-- Exercise brief --
In the records below, output everything from the line that contains "Identify the location of v2." down to the line that contains "center [863, 379]." as a numbered list, including both of those lines and leaving out any blank lines.

[Element and text location data]

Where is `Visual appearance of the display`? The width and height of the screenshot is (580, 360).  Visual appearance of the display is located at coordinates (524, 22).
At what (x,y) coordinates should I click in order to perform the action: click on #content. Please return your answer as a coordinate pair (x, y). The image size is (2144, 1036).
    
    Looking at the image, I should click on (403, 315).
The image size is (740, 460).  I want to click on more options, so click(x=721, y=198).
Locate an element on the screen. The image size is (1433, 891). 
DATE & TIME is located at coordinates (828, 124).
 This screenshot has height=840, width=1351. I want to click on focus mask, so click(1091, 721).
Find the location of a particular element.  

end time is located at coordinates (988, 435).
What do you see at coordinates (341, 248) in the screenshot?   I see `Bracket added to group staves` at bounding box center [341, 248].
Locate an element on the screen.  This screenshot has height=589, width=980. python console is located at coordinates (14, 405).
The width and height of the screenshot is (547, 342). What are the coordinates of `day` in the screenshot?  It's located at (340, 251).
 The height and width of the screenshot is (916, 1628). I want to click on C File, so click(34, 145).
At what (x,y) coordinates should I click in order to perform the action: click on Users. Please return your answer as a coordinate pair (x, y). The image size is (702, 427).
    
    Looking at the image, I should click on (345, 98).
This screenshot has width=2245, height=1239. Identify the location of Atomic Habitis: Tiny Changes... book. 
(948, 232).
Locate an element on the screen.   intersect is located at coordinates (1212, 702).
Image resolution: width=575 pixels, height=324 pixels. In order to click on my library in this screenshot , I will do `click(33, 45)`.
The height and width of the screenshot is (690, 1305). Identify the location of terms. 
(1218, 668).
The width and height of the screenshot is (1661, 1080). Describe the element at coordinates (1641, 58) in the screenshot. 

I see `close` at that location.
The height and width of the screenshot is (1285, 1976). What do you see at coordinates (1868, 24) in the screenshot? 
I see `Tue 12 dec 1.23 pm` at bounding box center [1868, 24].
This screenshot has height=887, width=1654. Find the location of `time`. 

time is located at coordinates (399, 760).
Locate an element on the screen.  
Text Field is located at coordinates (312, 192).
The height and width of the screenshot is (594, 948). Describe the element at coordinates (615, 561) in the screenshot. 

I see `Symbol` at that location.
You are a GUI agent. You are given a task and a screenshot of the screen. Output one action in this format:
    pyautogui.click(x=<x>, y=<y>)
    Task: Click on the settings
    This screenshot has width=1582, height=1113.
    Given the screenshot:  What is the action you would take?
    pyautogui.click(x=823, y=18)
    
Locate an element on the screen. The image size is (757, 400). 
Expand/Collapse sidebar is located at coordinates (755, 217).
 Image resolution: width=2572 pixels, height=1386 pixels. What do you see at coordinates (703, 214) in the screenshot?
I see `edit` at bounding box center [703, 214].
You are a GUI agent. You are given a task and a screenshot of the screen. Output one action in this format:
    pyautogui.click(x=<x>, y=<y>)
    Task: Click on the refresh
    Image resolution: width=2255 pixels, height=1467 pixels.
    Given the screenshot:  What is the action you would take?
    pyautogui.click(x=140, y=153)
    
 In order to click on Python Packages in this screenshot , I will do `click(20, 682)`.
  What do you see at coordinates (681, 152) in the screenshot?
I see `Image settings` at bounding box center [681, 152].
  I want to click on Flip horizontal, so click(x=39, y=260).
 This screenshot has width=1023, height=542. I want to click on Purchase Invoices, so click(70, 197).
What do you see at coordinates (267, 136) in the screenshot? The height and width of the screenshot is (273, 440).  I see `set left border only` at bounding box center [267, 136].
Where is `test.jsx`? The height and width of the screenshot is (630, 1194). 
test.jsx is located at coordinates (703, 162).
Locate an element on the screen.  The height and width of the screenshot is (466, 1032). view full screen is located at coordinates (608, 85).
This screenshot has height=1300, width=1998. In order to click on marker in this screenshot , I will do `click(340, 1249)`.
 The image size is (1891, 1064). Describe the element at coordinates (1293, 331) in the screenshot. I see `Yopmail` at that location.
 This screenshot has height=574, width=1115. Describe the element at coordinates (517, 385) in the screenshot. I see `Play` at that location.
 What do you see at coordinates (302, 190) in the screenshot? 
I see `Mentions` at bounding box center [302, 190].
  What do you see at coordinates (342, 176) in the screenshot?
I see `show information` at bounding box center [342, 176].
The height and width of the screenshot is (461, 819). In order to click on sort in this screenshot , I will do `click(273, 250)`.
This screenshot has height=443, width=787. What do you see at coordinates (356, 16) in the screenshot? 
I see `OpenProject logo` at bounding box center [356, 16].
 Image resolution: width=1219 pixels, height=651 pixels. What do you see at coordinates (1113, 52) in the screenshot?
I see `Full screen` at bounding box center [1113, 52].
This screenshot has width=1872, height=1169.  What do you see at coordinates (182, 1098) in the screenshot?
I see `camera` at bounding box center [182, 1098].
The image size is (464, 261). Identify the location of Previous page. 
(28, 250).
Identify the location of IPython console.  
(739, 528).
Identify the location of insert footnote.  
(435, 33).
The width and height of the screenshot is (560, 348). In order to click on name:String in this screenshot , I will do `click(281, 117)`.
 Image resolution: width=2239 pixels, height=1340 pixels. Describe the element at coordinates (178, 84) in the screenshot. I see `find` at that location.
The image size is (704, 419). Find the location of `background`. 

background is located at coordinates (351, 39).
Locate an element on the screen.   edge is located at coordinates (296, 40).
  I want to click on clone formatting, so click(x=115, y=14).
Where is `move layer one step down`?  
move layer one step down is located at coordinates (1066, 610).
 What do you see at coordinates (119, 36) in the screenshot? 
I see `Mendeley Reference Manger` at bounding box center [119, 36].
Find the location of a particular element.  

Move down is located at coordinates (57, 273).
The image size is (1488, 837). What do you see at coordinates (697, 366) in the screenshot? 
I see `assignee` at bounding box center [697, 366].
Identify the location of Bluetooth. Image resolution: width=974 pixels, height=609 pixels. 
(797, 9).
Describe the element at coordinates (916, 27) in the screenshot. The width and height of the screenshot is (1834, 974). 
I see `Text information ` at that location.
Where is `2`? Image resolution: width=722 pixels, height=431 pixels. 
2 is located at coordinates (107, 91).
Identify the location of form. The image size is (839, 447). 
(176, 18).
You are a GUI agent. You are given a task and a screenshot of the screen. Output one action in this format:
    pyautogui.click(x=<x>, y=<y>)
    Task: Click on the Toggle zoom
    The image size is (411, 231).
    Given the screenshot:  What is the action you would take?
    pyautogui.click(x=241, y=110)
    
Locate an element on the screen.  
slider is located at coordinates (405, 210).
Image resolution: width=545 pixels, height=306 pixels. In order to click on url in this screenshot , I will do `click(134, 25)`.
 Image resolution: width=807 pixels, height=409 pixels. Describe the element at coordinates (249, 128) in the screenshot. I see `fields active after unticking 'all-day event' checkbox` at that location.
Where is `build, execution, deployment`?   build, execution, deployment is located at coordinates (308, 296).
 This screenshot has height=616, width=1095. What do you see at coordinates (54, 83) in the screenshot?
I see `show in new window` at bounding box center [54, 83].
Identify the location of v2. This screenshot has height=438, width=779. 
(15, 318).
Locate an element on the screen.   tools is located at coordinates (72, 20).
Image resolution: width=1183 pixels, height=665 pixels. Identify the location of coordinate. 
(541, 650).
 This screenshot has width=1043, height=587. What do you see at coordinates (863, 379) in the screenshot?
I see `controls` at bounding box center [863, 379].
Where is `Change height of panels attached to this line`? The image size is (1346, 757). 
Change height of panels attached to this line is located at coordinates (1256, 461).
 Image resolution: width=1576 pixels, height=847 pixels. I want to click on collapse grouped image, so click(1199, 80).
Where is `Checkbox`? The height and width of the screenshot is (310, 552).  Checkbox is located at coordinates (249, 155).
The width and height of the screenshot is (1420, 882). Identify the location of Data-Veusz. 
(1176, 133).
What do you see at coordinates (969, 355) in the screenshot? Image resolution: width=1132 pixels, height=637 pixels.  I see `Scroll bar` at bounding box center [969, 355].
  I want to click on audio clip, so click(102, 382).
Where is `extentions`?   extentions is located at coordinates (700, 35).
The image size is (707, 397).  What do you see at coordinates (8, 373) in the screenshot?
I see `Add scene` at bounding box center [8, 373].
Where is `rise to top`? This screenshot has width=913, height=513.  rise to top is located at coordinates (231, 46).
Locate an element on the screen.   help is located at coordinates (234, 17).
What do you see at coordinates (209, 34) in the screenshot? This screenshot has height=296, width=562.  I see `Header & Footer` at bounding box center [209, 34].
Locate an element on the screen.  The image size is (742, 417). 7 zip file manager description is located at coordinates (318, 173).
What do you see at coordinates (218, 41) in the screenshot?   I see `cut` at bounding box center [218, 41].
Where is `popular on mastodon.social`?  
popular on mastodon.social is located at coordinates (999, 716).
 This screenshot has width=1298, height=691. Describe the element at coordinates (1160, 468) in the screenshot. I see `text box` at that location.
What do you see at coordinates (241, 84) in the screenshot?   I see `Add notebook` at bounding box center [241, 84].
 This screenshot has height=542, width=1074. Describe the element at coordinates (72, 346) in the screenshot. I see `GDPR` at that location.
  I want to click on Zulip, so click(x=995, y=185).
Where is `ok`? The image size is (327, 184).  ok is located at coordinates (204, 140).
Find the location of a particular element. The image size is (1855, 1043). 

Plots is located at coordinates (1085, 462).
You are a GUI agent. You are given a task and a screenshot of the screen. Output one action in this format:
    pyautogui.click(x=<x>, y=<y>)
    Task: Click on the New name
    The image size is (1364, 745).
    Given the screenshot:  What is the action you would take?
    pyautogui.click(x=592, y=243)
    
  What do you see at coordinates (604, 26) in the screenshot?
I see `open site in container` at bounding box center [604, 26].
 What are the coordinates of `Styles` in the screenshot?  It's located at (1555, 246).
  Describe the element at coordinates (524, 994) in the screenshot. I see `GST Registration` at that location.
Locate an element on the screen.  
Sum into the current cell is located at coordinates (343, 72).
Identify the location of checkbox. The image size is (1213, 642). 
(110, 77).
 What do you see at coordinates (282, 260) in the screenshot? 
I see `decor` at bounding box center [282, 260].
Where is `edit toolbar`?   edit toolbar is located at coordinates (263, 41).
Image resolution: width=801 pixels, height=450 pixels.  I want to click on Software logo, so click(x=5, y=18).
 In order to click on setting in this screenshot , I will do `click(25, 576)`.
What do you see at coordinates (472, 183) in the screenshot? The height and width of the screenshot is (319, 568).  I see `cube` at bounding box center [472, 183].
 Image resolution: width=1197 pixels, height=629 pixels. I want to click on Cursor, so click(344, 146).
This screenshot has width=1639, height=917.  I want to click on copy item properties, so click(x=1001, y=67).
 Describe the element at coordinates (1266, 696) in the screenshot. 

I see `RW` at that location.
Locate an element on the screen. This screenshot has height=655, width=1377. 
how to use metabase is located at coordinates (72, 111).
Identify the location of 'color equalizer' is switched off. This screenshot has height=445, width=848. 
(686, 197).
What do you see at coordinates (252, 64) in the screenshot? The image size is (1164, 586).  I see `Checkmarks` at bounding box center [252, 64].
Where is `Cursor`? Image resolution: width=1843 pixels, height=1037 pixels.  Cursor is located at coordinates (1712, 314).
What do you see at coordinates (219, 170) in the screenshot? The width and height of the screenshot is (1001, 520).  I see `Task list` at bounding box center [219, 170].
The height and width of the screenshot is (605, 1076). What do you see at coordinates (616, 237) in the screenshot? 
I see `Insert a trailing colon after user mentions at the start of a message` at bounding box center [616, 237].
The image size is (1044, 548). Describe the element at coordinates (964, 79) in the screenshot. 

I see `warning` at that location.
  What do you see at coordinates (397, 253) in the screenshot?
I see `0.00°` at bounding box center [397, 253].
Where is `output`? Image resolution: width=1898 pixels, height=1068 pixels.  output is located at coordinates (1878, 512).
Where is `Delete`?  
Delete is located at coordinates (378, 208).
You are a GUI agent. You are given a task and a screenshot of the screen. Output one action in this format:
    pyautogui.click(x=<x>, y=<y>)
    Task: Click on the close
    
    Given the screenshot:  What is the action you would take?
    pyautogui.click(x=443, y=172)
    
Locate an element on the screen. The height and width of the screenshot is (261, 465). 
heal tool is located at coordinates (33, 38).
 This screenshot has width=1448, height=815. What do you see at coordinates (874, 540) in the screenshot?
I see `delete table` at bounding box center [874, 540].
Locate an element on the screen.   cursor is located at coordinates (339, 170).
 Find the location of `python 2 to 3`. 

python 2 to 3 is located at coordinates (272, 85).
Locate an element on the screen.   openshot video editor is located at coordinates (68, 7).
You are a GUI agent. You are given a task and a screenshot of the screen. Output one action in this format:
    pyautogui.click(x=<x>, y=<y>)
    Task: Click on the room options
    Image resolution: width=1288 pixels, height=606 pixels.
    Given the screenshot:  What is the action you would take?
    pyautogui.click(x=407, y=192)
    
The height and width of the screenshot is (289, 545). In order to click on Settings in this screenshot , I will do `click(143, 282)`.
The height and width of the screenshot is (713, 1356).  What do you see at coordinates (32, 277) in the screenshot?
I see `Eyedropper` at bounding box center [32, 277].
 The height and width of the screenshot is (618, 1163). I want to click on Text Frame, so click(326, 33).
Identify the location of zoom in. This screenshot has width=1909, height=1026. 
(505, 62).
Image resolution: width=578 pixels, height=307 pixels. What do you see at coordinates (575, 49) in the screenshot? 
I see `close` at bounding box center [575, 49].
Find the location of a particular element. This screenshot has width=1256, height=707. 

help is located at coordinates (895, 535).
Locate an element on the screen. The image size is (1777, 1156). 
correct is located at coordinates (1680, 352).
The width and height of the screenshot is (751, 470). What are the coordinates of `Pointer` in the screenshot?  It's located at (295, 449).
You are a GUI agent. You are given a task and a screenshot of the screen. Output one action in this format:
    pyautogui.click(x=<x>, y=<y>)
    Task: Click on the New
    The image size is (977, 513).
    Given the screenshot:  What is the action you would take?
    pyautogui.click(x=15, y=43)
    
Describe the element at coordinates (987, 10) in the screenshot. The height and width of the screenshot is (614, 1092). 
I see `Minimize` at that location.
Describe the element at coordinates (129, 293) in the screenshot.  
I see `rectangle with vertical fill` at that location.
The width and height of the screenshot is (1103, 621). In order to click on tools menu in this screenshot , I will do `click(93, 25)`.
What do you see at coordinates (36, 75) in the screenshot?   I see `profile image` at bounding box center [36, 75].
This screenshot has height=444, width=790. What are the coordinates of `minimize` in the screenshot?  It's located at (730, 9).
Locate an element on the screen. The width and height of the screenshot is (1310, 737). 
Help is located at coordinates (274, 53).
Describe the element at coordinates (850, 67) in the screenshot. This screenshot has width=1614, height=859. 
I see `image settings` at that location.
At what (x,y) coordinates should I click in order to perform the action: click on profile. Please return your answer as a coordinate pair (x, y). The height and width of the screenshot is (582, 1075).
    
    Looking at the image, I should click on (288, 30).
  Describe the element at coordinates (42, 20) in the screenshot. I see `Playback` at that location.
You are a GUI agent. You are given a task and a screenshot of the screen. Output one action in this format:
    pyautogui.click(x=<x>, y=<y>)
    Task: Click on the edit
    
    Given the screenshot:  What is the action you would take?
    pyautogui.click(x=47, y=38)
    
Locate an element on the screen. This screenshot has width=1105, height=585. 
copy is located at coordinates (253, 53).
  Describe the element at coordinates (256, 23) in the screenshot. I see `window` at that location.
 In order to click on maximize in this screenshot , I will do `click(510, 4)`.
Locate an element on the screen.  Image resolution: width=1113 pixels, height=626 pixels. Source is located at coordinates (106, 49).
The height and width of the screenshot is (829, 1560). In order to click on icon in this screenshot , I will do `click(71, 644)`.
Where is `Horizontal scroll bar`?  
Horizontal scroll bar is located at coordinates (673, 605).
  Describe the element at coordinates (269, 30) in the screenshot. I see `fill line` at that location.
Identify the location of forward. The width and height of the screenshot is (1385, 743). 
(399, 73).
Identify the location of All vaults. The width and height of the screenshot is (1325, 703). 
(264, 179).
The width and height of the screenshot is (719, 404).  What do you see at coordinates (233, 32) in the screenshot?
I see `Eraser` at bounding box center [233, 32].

-- Exercise output --
1. Identify the location of v2. This screenshot has height=438, width=779. 
2. (15, 318).
3. Locate an element on the screen.   tools is located at coordinates (72, 20).
4. Image resolution: width=1183 pixels, height=665 pixels. Identify the location of coordinate. 
5. (541, 650).
6.  This screenshot has width=1043, height=587. What do you see at coordinates (863, 379) in the screenshot?
7. I see `controls` at bounding box center [863, 379].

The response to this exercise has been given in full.